**EXTRAIT DU DOCUMENT:**
- - - - - - -

Isabelle Bousquet - Publié le , mis à jour le
Pour comprendre le fonctionnement de la machine climatique et prédire l’évolution du climat à venir, les centres de recherche sur le climat développent des modèles numériques, basés sur des programmes informatiques, qui permettent de simuler dans le temps et dans l’espace la circulation en 3D de l’atmosphère, de l’océan et l’ensemble de leurs caractéristiques (température de l’air ou de l’océan, vents, précipitations, humidité…). Ces modèles – il en existe une quarantaine dans le monde dont deux en France – doivent encore être améliorés, mais ils permettent déjà de prévoir les grandes tendances. Résultat : si les activités humaines se poursuivent au rythme actuel, on s’attend à un réchauffement jusque quatre fois plus rapide ce siècle que le précédent, une montée du niveau des mers pouvant aller jusqu’à un mètre d’ici à 2100, certaines régions du monde risquant d’être submergées… Sans compter les effets destructeurs d’évènements météorologiques extrêmes plus intenses et les pertes d’écosystèmes marins et terrestres. Seule une réduction drastique des émissions de gaz à effet de serre permettrait de contenir le réchauffement à un niveau tolérable pour la planète en termes d’impacts.
Les projections des climatologues
Il existe une quarantaine de modèles dans le monde, dont deux en France. Ce sont les seuls outils permettant de prédire l’évolution du climat futur.
Pour comprendre le fonctionnement de la machine climatique et prédire l’évolution du climat à venir, les scientifiques réalisent des modèles numériques, basés sur des programmes informatiques, qui permettent de simuler dans le temps et dans l’espace divers paramètres (température de l’air, de l’océan, vent, humidité, précipitations…). La modélisation du climat passe par une mise en équation des phénomènes climatiques à partir de lois physiques. La mécanique des fluides, par exemple, permet de décrire mathématiquement les vents et les courants marins. Initialement élaborés pour la prévision du temps, les modèles de circulation générale de l’atmosphère ont été progressivement enrichis. Aujourd’hui, les modèles dits du système Terre prennent également en compte la composition de l’atmosphère (gaz à effet de serre, aérosols…), les océans, les sols et la dynamique de la végétation, ainsi que le cycle du carbone. Il existe une quarantaine de modèles dans le monde, dont deux en France*. Pour développer de tels outils de prévision, les climatologues doivent faire face à de nombreuses difficultés : par exemple, la diversité d’échelles des phénomènes rencontrés ou la complexité des interactions entre les divers composants de l’environnement. D’où parfois des résultats qui diffèrent selon les modèles. Les climatologues préfèrent donc parler de projections climatiques plutôt que de prévisions lorsqu’ils annoncent les résultats de leurs modèles. Pour l’heure, il s’agit des seuls outils permettant d’évaluer les risques climatiques futurs.

- - - - - - -

**DONNÉES FOURNIES:**
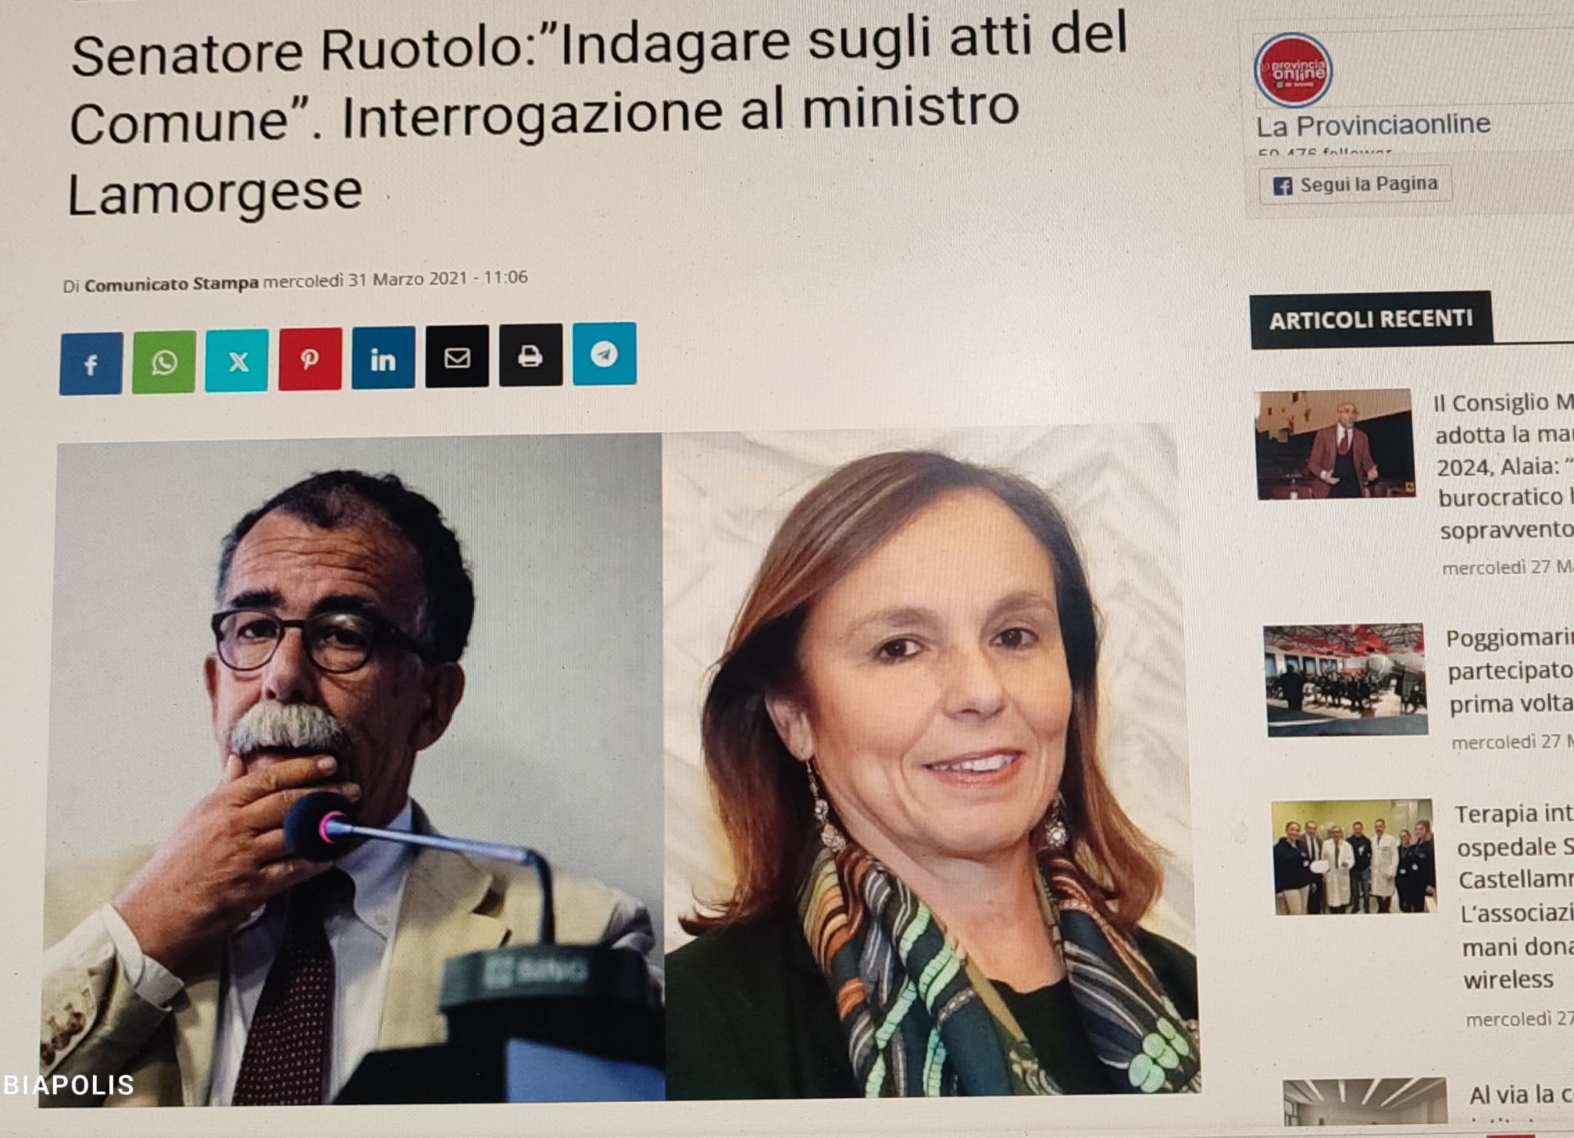The width and height of the screenshot is (1574, 1138).
Task: Open Comunicato Stampa author link
Action: click(x=171, y=284)
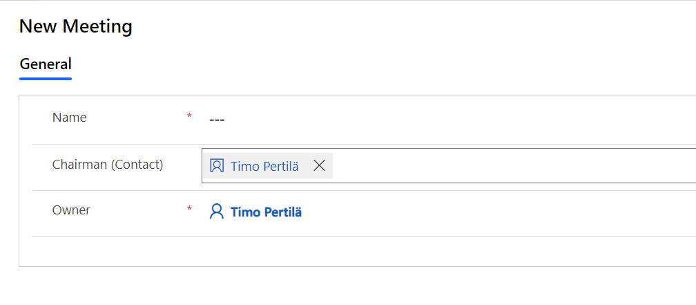696x305 pixels.
Task: Click empty area of Chairman lookup box
Action: click(511, 166)
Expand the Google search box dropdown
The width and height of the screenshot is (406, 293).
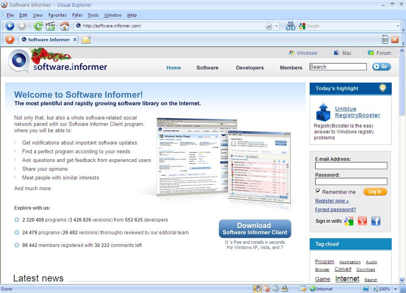pos(398,26)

- - - - - - -

**CONSIGNE:**
Répondez aux questions suivantes d'après le texte sur les modèles climatiques.
1. Combien de modèles climatiques existe-t-il dans le monde, et combien en France ?
2. Jusqu'à quelle hauteur le niveau des mers pourrait-il monter d'ici à 2100 si les activités humaines se poursuivent au rythme actuel ?
3. Quelle discipline permet de décrire mathématiquement les vents et les courants marins ?

**RÉPONSE:**
1. Il en existe une quarantaine dans le monde, dont deux en France.
2. Il pourrait monter jusqu'à un mètre.
3. La mécanique des fluides.